By generating the AI insights on Z, this allows for real-time responses at the point of interaction, which can be critical for applications like fraud detection. There is also a major security benefit because sensitive data is not moved.
Leveraging AI For Mainframe Environments
The power of AI for mainframes does not have to be about creating projects. For example, there are emerging AIOps tools that help automate the systems. Some of the benefits include improved performance and availability, increased support speed for application releases and the DevOps process, and the proactive identification of issues. Such benefits can be essential since it is increasingly more difficult to attract qualified IT professionals.

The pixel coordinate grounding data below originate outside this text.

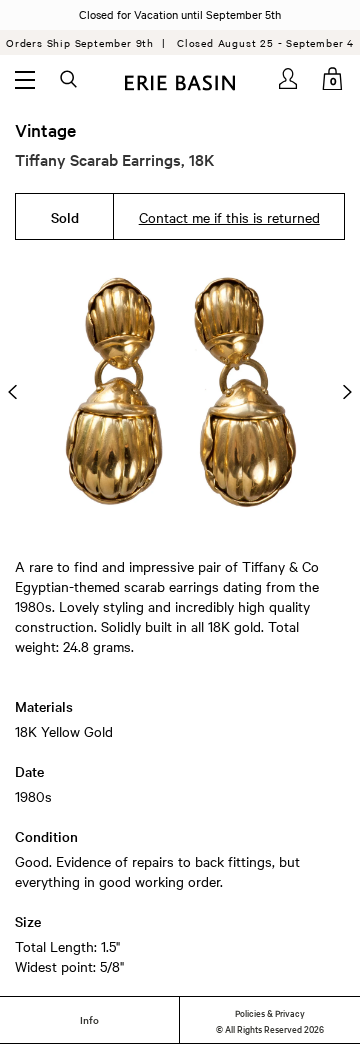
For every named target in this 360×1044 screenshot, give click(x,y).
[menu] (25, 79)
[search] (70, 80)
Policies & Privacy (270, 1012)
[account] (289, 78)
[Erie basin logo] (180, 80)
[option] (180, 391)
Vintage (45, 130)
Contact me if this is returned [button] (229, 217)
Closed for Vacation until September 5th (180, 14)
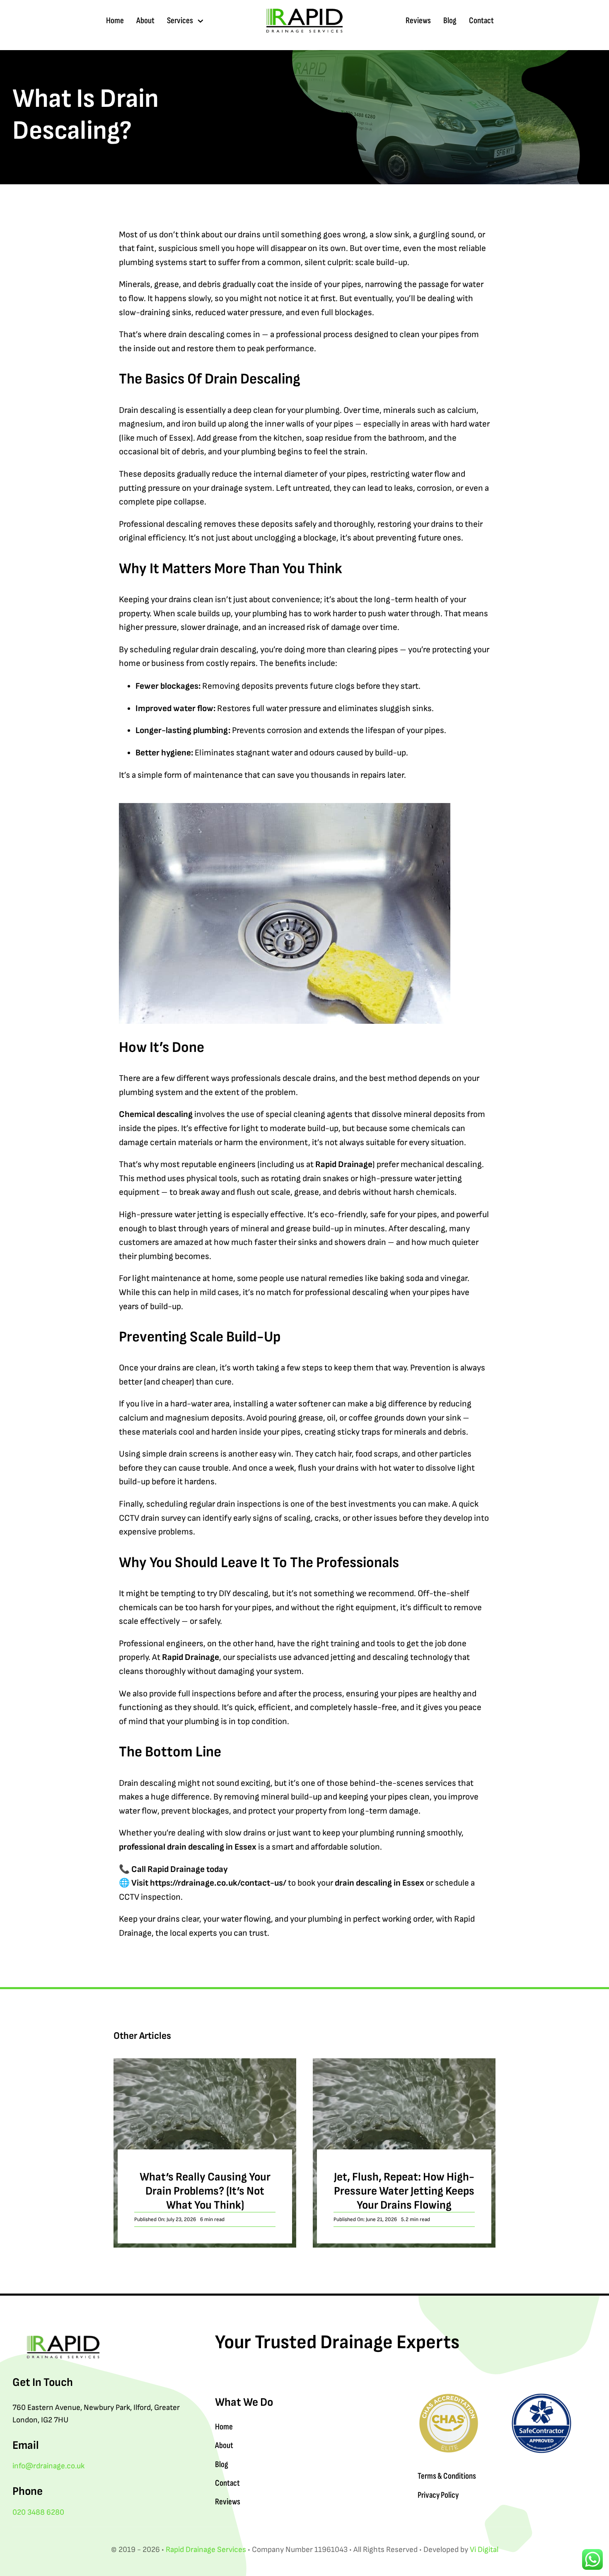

According to a recent survey from Forrester and BMC, about 81% of the respondents indicated that they rely partially on manual processes when dealing with slowdowns and 75% said they use manual labor for diagnosing multisystem incidents. In other words, there is much room for improvement—and AI can be a major driver for this.
“Mainframe decision makers are becoming more aware than ever that the traditional way of handling mainframe operations will soon fall by the wayside,” said John McKenny, who is the Senior Vice President and General Manager of Intelligent Z Optimization and Transformation at BMC. “The demand for newer, faster digital services has placed increased pressure on data centers to keep up as new applications come online, the volume of data handled continually increases, and workloads become increasingly unpredictable. In today’s fast-paced digital economy, this creates a perfect storm of higher customer expectations, faster implementation of an increasing number of digital services, and a more tightly connected mainframe supported by a less-experienced workforce.”